TASK TO COMPLETE — Wherever the word "agent" appears in a line of the data, that line should be copied.
* * * * *
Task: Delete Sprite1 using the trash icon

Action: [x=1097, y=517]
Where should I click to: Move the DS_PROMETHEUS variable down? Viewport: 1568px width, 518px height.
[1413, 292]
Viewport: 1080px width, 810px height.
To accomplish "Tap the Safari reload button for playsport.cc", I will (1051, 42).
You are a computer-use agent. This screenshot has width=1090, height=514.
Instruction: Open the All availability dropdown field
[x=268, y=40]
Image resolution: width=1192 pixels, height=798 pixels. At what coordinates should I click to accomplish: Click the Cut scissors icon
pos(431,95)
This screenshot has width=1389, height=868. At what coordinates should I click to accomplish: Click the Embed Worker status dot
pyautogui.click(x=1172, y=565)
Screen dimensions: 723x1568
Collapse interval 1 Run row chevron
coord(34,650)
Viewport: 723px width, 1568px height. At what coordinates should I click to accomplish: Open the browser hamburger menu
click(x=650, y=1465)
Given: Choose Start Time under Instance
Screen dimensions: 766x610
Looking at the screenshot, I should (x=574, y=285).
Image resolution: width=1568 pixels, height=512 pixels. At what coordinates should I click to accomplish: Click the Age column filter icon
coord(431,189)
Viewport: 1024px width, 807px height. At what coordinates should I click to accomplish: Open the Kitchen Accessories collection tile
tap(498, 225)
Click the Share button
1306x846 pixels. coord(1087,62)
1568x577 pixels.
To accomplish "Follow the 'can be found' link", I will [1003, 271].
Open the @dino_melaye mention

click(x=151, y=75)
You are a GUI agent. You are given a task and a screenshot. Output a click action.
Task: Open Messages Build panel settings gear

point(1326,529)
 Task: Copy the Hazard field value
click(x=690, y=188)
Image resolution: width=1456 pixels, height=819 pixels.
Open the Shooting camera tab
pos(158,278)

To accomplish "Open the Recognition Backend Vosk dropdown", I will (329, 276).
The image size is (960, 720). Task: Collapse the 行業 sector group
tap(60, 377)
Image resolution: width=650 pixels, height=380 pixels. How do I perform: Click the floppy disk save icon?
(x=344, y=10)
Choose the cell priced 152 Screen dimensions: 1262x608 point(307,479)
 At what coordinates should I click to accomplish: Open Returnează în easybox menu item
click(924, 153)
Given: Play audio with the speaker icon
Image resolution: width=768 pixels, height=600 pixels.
* * * * *
EXERCISE RESPONSE —
You are a computer-use agent. This screenshot has width=1090, height=514.
You are a GUI agent. You are given a task and a screenshot. Output a click action.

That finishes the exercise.